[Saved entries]
□ □ □

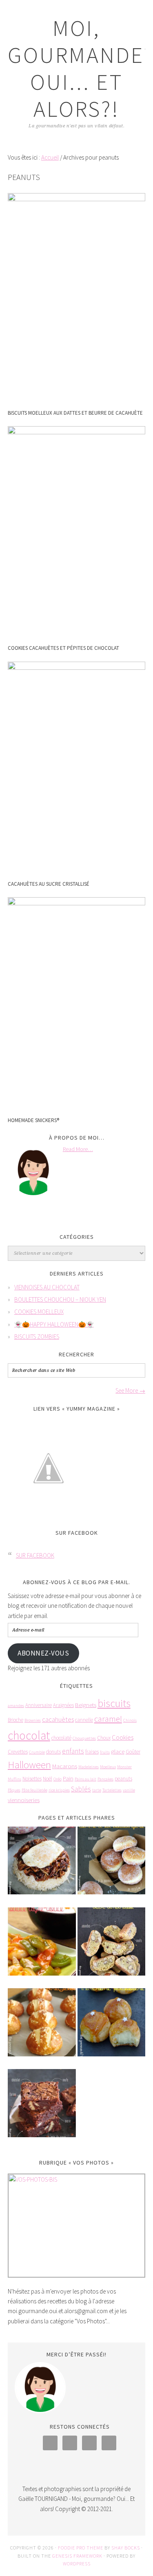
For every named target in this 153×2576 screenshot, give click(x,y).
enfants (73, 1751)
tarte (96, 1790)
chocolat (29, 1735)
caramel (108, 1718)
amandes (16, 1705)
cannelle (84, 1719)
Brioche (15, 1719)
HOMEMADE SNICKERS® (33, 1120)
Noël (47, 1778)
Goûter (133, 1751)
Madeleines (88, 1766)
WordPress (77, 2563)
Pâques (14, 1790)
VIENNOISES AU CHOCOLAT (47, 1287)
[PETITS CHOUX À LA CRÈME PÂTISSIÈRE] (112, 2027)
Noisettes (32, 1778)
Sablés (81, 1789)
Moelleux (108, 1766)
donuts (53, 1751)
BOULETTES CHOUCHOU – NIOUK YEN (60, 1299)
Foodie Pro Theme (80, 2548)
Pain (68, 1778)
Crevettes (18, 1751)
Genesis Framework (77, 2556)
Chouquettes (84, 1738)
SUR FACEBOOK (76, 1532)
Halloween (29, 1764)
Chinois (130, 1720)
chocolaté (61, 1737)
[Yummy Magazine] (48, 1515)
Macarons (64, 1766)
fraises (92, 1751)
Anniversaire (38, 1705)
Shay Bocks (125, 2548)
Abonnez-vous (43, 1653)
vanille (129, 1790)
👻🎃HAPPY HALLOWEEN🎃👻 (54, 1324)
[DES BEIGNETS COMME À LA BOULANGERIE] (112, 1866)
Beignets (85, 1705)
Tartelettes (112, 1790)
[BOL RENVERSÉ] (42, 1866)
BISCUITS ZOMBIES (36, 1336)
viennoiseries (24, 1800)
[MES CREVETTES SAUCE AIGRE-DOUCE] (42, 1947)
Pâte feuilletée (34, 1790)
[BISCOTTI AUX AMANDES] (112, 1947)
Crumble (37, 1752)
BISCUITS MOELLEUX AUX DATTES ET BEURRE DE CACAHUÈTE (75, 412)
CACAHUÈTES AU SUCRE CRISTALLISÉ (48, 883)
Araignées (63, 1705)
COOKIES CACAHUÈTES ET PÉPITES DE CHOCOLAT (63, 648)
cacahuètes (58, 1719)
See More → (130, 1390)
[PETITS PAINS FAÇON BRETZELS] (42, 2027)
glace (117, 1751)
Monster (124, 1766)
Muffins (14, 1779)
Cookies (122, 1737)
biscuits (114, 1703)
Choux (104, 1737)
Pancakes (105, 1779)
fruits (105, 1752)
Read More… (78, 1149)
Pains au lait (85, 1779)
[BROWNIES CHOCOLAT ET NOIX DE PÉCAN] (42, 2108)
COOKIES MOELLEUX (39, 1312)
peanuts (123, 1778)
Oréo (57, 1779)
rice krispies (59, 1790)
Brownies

□ □ □

## [TASK GOAL]
Each entry is to be output exactly, and no picture is to appear.

## [ANSWER SPACE]
For every named target in this 153×2576 screenshot, give click(x,y).
enfants (73, 1751)
tarte (96, 1790)
chocolat (29, 1735)
caramel (108, 1718)
amandes (16, 1705)
cannelle (84, 1719)
Brioche (15, 1719)
HOMEMADE SNICKERS® (33, 1120)
Noël (47, 1778)
Goûter (133, 1751)
Madeleines (88, 1766)
WordPress (77, 2563)
Pâques (14, 1790)
VIENNOISES AU CHOCOLAT (47, 1287)
[PETITS CHOUX À LA CRÈME PÂTISSIÈRE] (112, 2027)
Noisettes (32, 1778)
Sablés (81, 1789)
Moelleux (108, 1766)
donuts (53, 1751)
BOULETTES CHOUCHOU – NIOUK YEN (60, 1299)
Foodie Pro Theme (80, 2548)
Pain (68, 1778)
Crevettes (18, 1751)
Genesis Framework (77, 2556)
Chouquettes (84, 1738)
SUR FACEBOOK (76, 1532)
Halloween (29, 1764)
Chinois (130, 1720)
chocolaté (61, 1737)
[Yummy Magazine] (48, 1515)
Macarons (64, 1766)
fraises (92, 1751)
Anniversaire (38, 1705)
Shay Bocks (125, 2548)
Abonnez-vous (43, 1653)
vanille (129, 1790)
👻🎃HAPPY HALLOWEEN🎃👻 (54, 1324)
[DES BEIGNETS COMME À LA BOULANGERIE] (112, 1866)
Beignets (85, 1705)
Tartelettes (112, 1790)
[BOL RENVERSÉ] (42, 1866)
BISCUITS ZOMBIES (36, 1336)
viennoiseries (24, 1800)
[MES CREVETTES SAUCE AIGRE-DOUCE] (42, 1947)
Pâte feuilletée (34, 1790)
[BISCOTTI AUX AMANDES] (112, 1947)
Crumble (37, 1752)
BISCUITS MOELLEUX AUX DATTES ET BEURRE DE CACAHUÈTE (75, 412)
CACAHUÈTES AU SUCRE CRISTALLISÉ (48, 883)
Araignées (63, 1705)
COOKIES CACAHUÈTES ET PÉPITES DE CHOCOLAT (63, 648)
cacahuètes (58, 1719)
See More → (130, 1390)
[PETITS PAINS FAÇON BRETZELS] (42, 2027)
glace (117, 1751)
Monster (124, 1766)
Muffins (14, 1779)
Cookies (122, 1737)
biscuits (114, 1703)
Choux (104, 1737)
Pancakes (105, 1779)
fruits (105, 1752)
Read More… (78, 1149)
Pains au lait (85, 1779)
[BROWNIES CHOCOLAT ET NOIX DE PÉCAN] (42, 2108)
COOKIES MOELLEUX (39, 1312)
peanuts (123, 1778)
Oréo (57, 1779)
rice krispies (59, 1790)
Brownies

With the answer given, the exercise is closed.